[Start of Attachment]

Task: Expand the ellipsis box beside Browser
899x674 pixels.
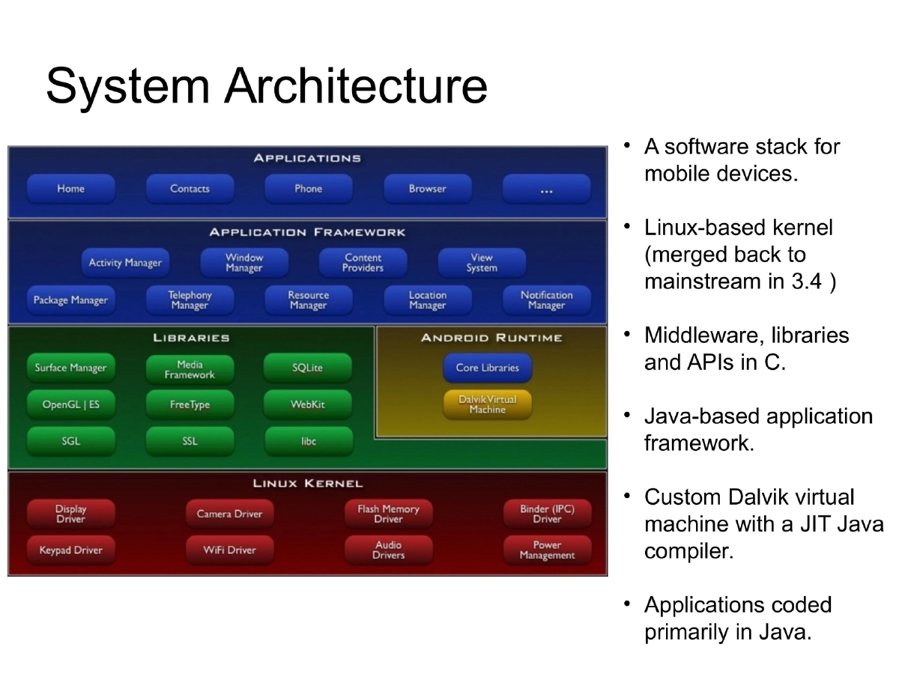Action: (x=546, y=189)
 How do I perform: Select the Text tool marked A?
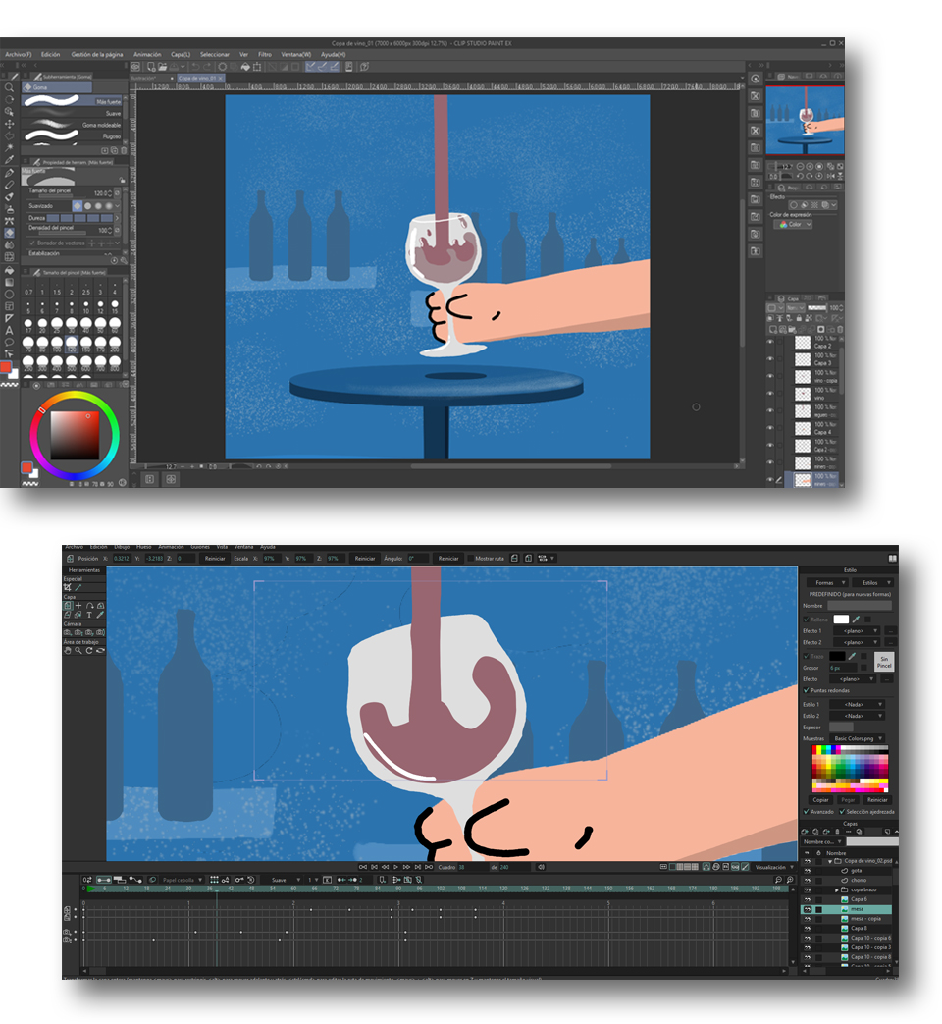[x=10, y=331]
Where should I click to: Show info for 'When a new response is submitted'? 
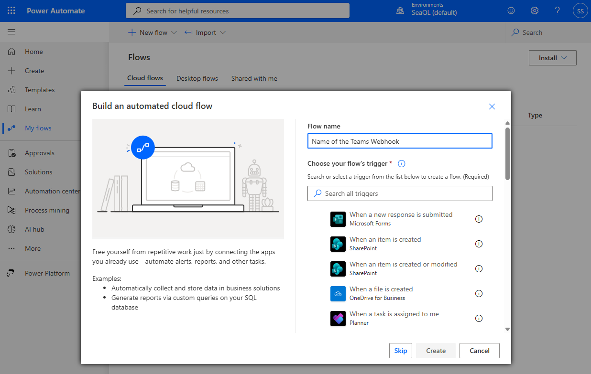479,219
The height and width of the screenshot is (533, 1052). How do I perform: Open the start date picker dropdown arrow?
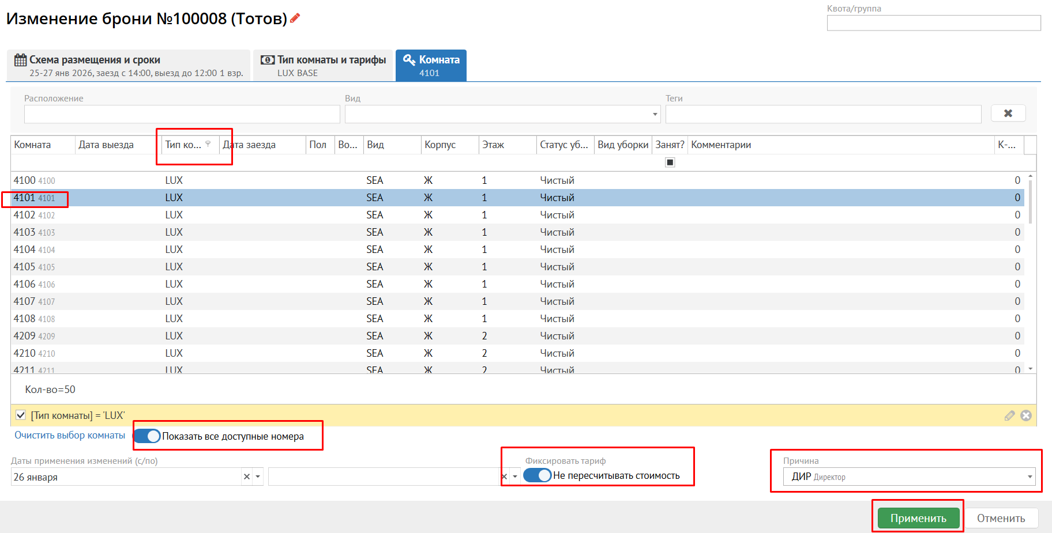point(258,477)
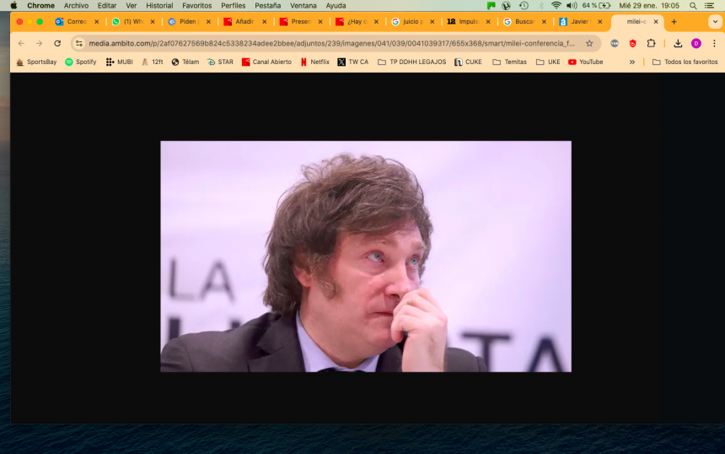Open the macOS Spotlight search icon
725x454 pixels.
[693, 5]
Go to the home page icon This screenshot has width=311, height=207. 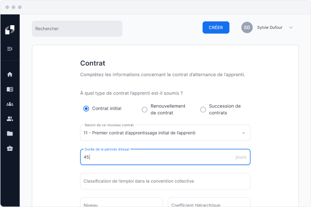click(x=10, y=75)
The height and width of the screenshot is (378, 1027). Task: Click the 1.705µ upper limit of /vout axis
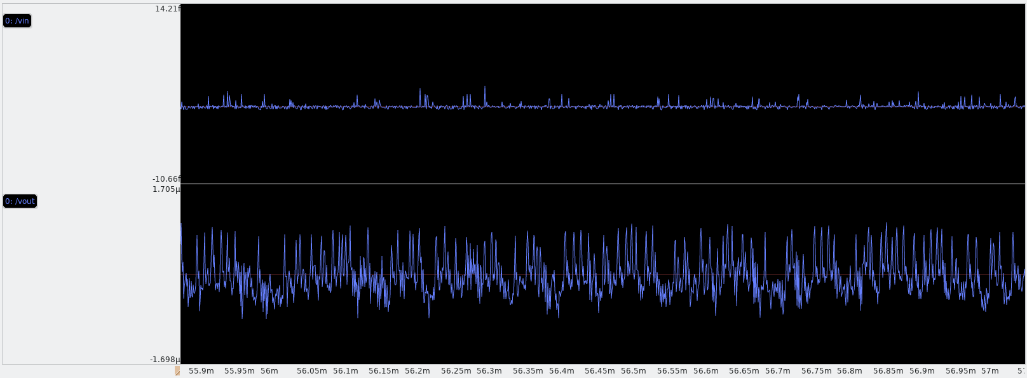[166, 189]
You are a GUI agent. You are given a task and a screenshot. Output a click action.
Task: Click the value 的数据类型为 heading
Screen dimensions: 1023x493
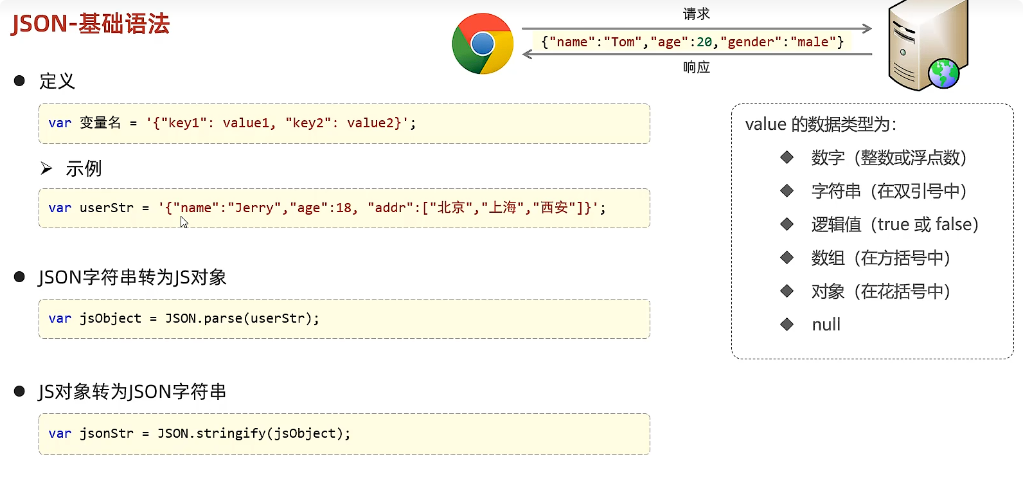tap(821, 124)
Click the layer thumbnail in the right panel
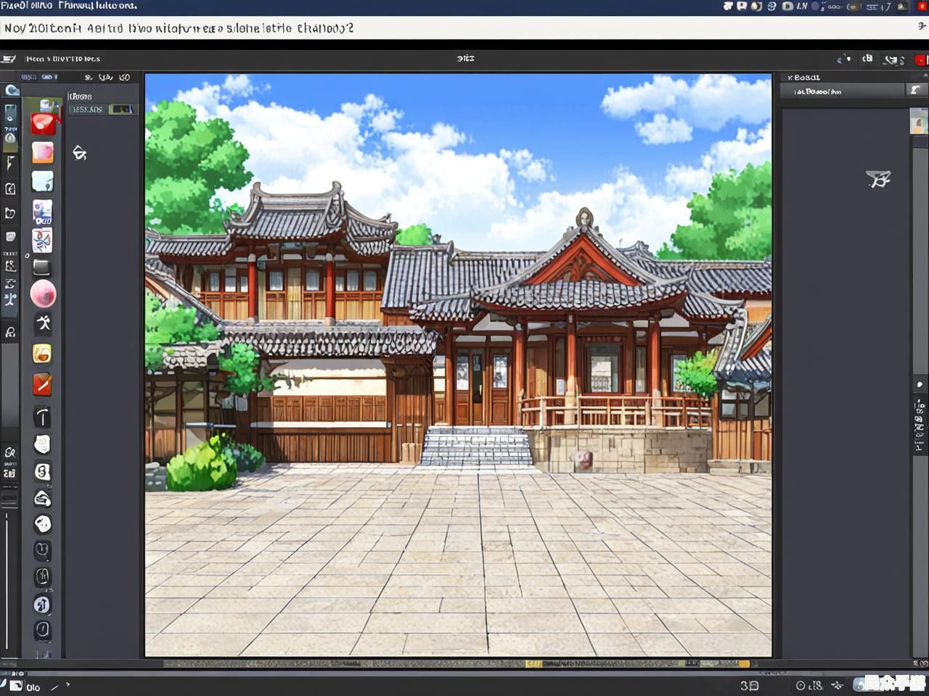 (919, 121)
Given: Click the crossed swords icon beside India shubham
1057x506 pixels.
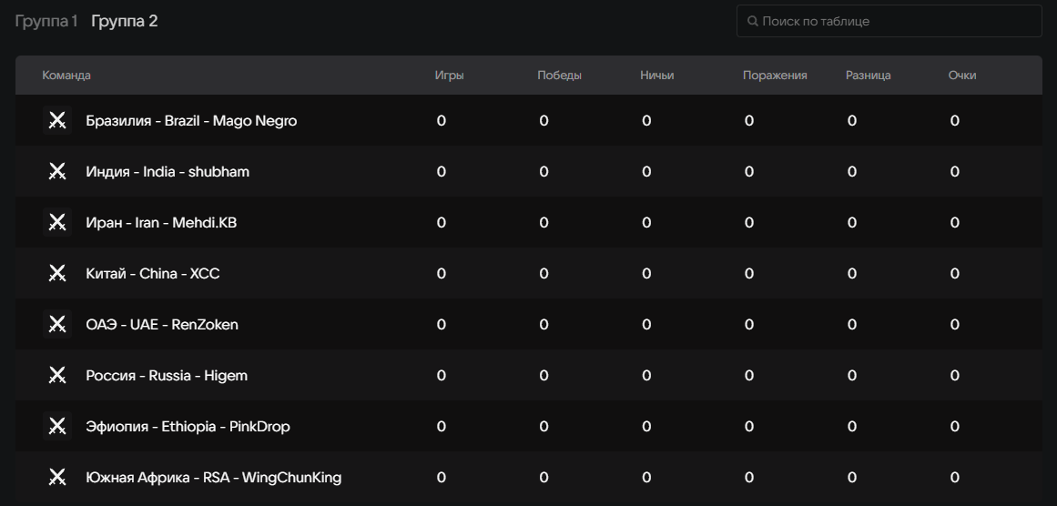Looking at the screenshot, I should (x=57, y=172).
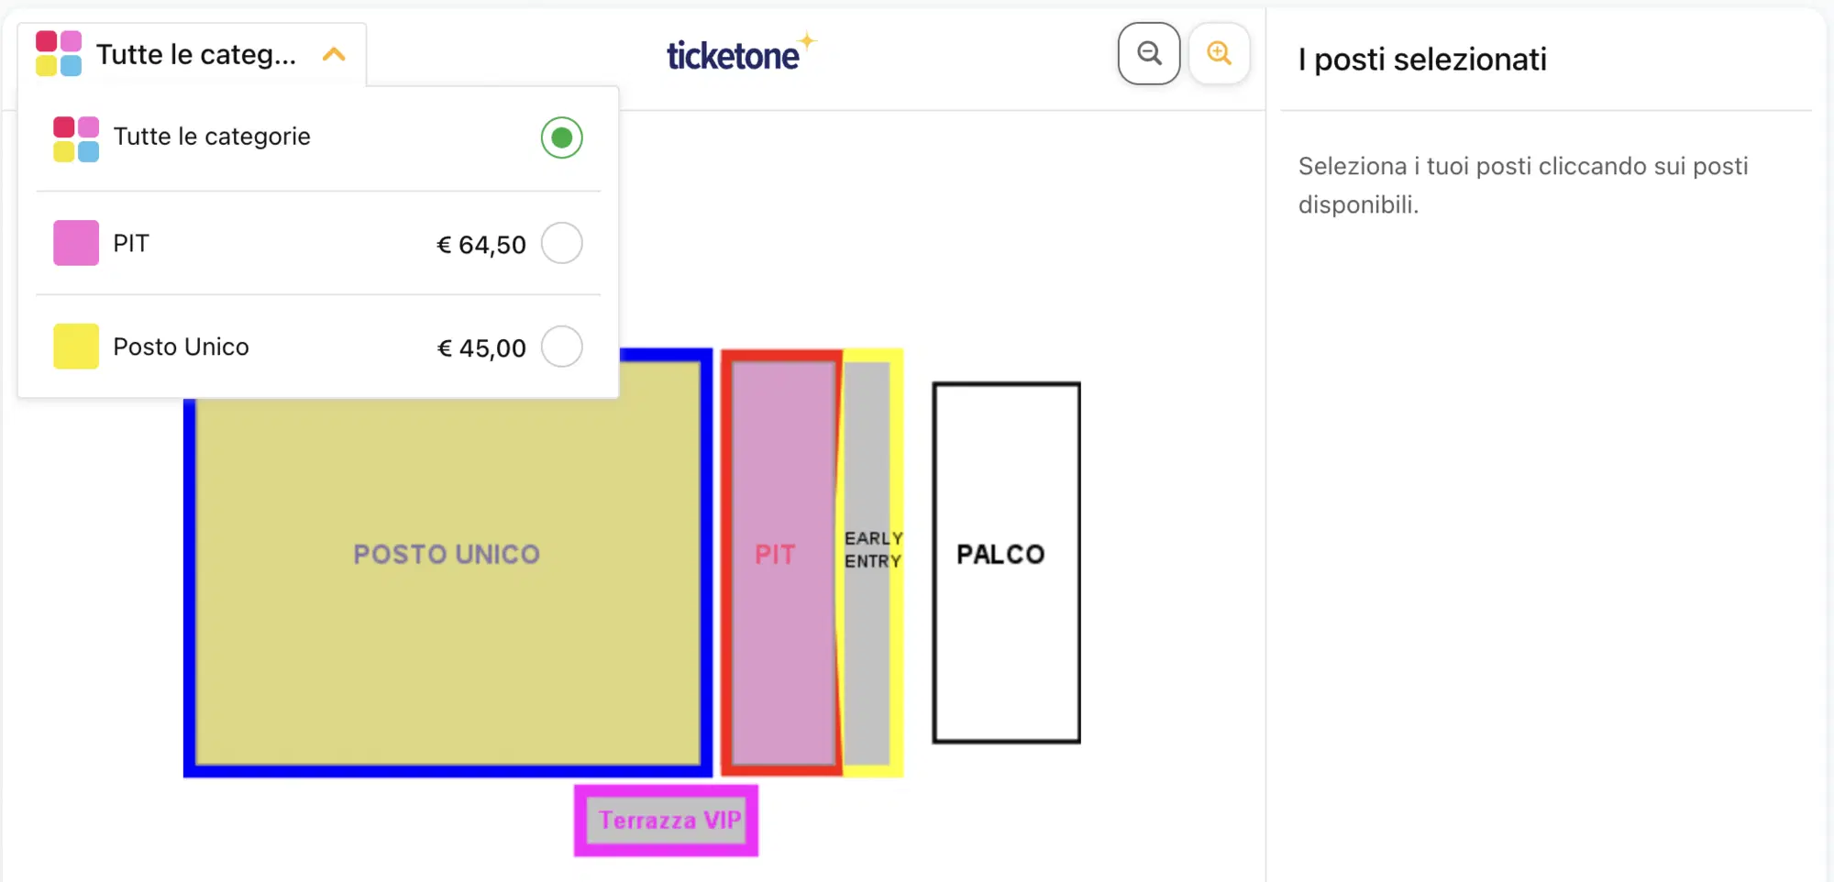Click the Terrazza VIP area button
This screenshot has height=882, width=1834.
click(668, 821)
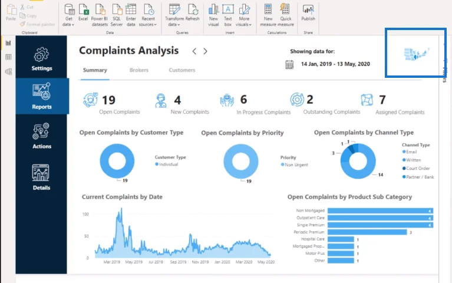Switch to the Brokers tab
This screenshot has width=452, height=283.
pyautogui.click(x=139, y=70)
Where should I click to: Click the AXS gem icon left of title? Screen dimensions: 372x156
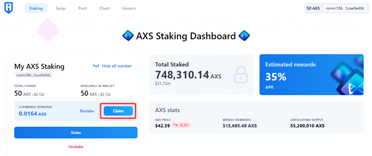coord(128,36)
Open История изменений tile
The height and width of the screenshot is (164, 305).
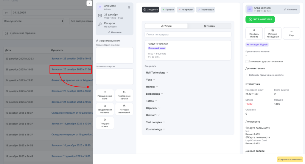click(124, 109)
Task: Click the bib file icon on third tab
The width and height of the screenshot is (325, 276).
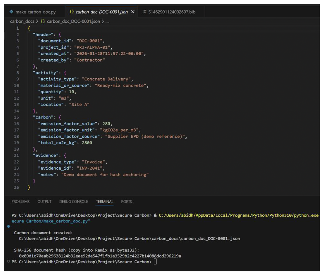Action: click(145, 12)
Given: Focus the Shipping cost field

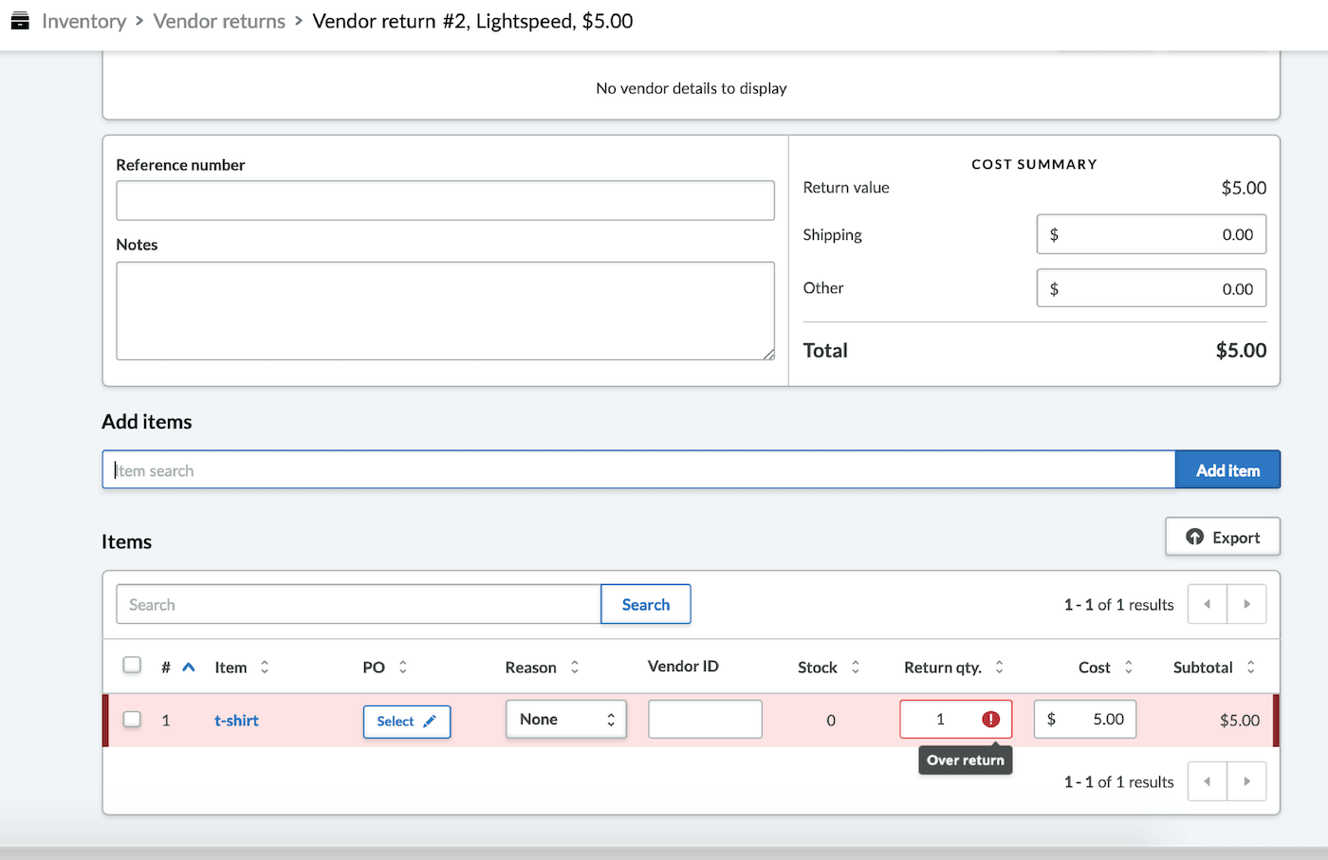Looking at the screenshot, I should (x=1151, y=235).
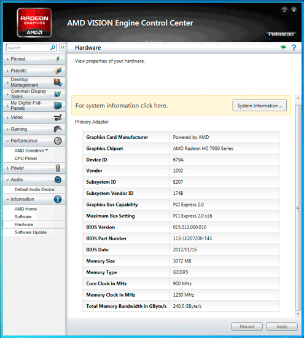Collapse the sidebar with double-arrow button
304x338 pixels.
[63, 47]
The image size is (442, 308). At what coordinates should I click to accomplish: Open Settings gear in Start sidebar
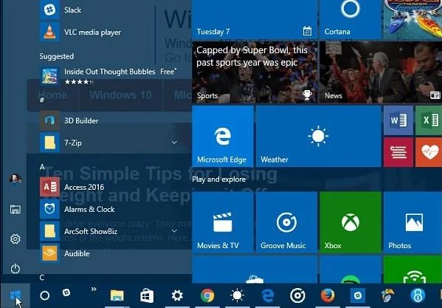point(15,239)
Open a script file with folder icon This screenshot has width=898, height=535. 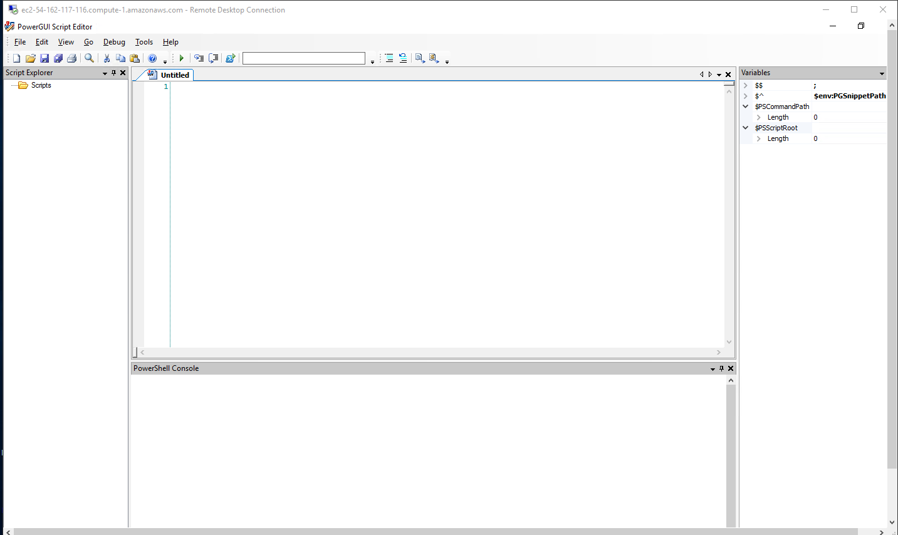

[End of Attachment]

EXERCISE DESCRIPTION:
Write out word for word every line from the line with "Given: Focus the Shipping cost field" through the final line of the records, both included, skipping the pictures.

RESPONSE:
Given: Focus the Shipping cost field

Looking at the screenshot, I should (x=1151, y=235).
Collapse the sidebar with double-arrow button
304x338 pixels.
[63, 47]
The image size is (442, 308). At what coordinates should I click to accomplish: Open Settings gear in Start sidebar
point(15,239)
Open a script file with folder icon This screenshot has width=898, height=535. 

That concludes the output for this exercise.